───── EXCERPTED RECORDS

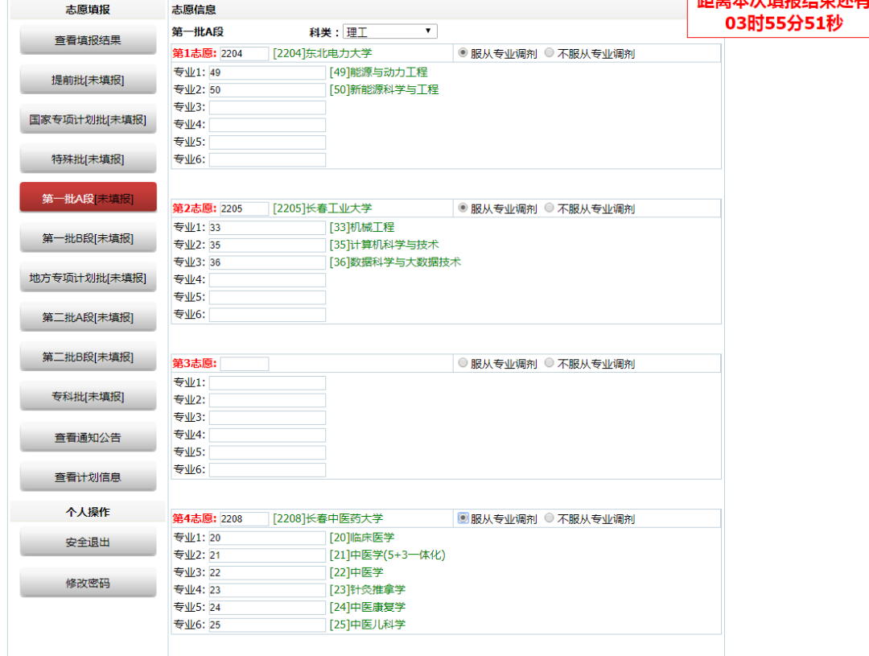Open 地方专项计划批[未填报]
This screenshot has height=656, width=869.
pos(88,278)
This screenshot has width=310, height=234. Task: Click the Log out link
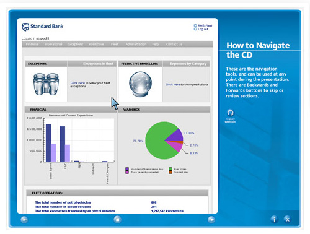click(203, 29)
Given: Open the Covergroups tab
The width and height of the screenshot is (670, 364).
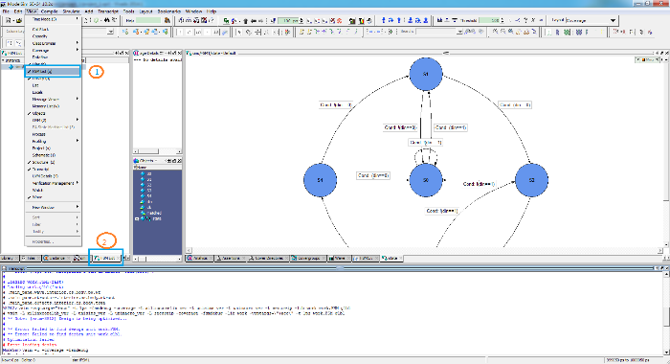Looking at the screenshot, I should coord(307,258).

──────────

### WRITTEN EXERCISE:
Rewrite all of the data above, replacing "Log out" with "Sign out" and leaving everything else unchanged. Omit the pictures from your answer.

### SOLUTION FOR THIS PROBLEM:
Open 地方专项计划批[未填报]
This screenshot has height=656, width=869.
pos(88,278)
This screenshot has width=310, height=234. Task: Click the Sign out link
click(203, 29)
Given: Open the Covergroups tab
The width and height of the screenshot is (670, 364).
Looking at the screenshot, I should coord(307,258).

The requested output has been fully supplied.